Document passage Start Marker

Criminals will do anything to make you act naive, including creating a false sense of urgency to act without thinking.

I’m already a victim. What should I do?

If you have already been scammed and it happened on a computer at work, report the incident to your IT department or your boss. If it’s on your home computer, report it immediately online.

You should also take immediate steps to protect compromised accounts, such as changing your password or alerting Google, your bank, or any platform on which you have opened the account. If your credit card details have been stolen, contact your bank and ask them to freeze your credit card immediately.

Document passage End Marker
Stored data Start Marker

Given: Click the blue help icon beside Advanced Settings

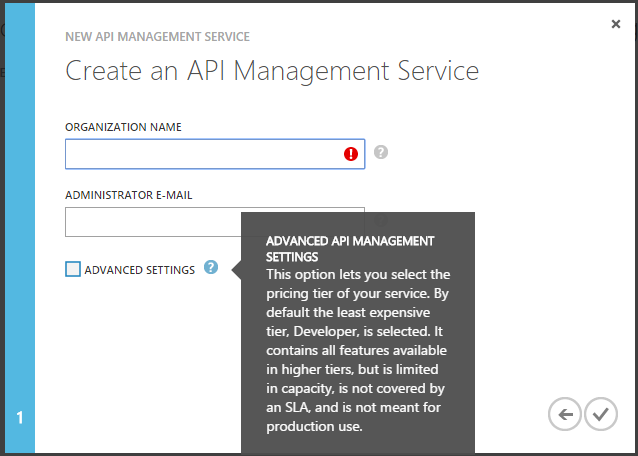Looking at the screenshot, I should point(211,268).
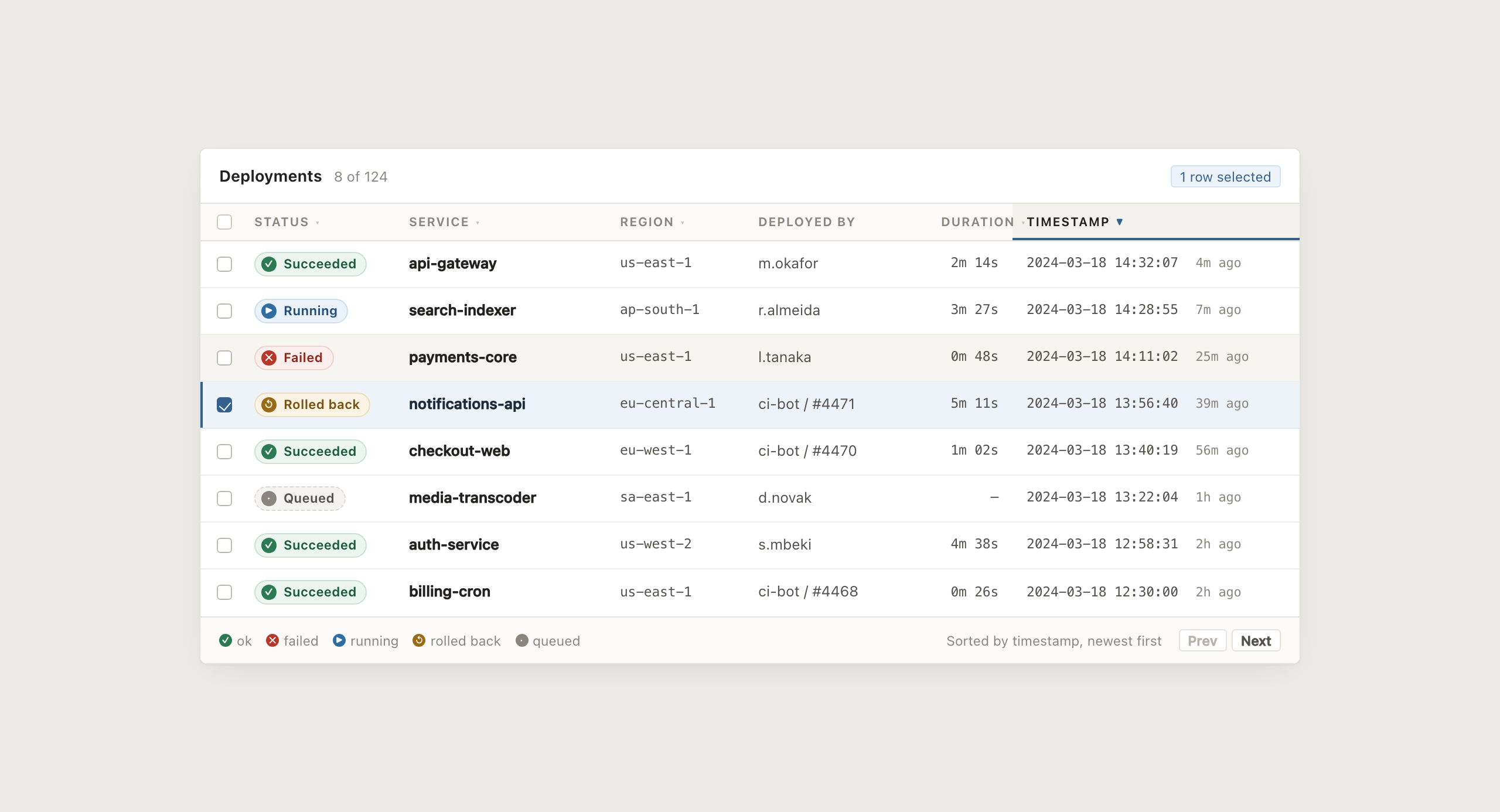Click the Rolled back icon on notifications-api
The image size is (1500, 812).
[269, 405]
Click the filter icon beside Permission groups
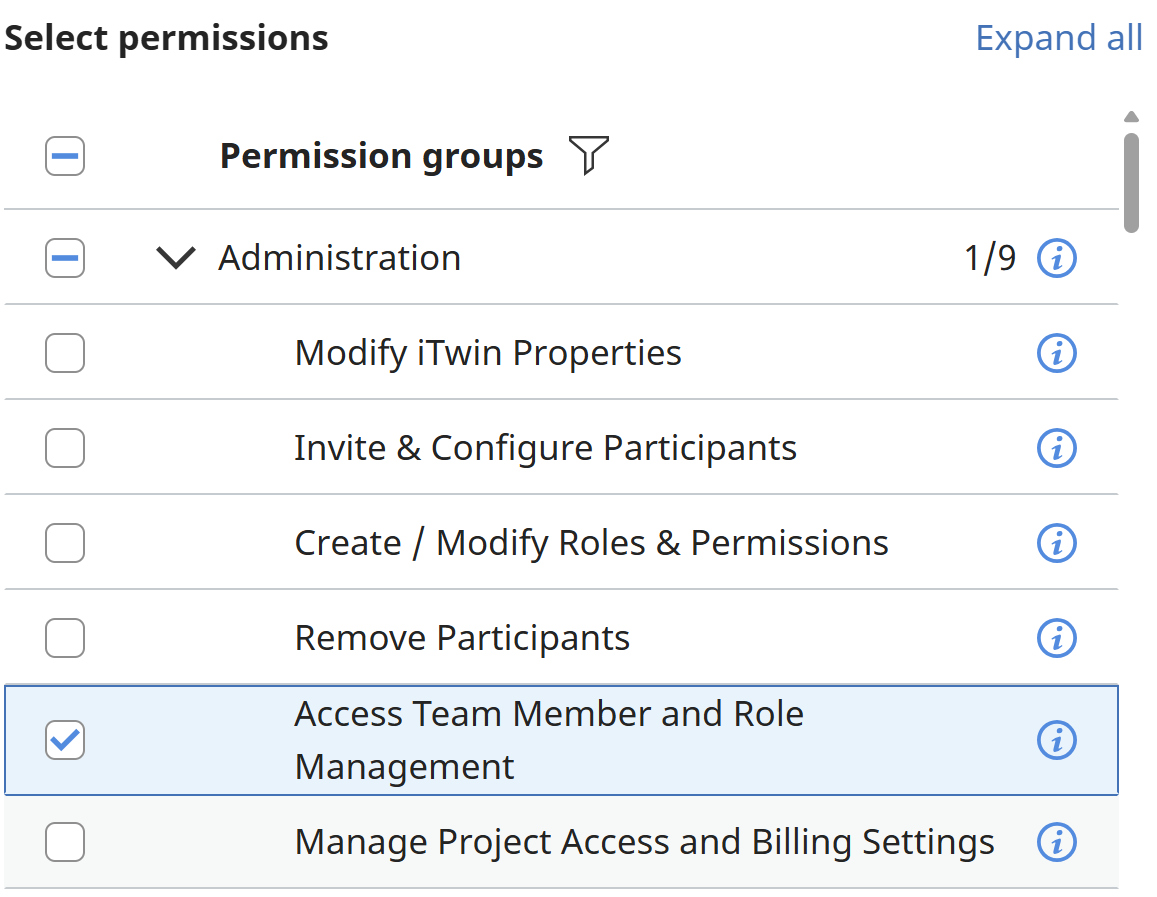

Stored data End Marker

Assigned task A:
What does the scam-advice passage say on each of these points?
(i) What do criminals create so that you act without thinking?
(ii) If the scam happened on a work computer, whom should you report it to?
(iii) If your credit card details have been stolen, what should you ask your bank to do?
Assigned task B:
Can you write what comes next in the scam-advice passage, picking up after its final sentence?
The items come from a separate source, unrelated to the scam-advice passage.

Task result A:
(i) A false sense of urgency.
(ii) Your IT department or your boss.
(iii) Freeze your credit card immediately.

Task result B:
Ultimately, you should share these scams with others by reporting them so they can be further investigated and prevented in the future. But your most significant defence by far is knowing how to spot them in the first place.

How do I avoid being the target of email scams?

Unfortunately, just having an email address makes you a target. Change your password regularly and make it more secure. Strong passwords have upper and lower case letters, at least one number, and at least one symbol.

When you are aware of scams that exist, you are more likely to recognize and report them.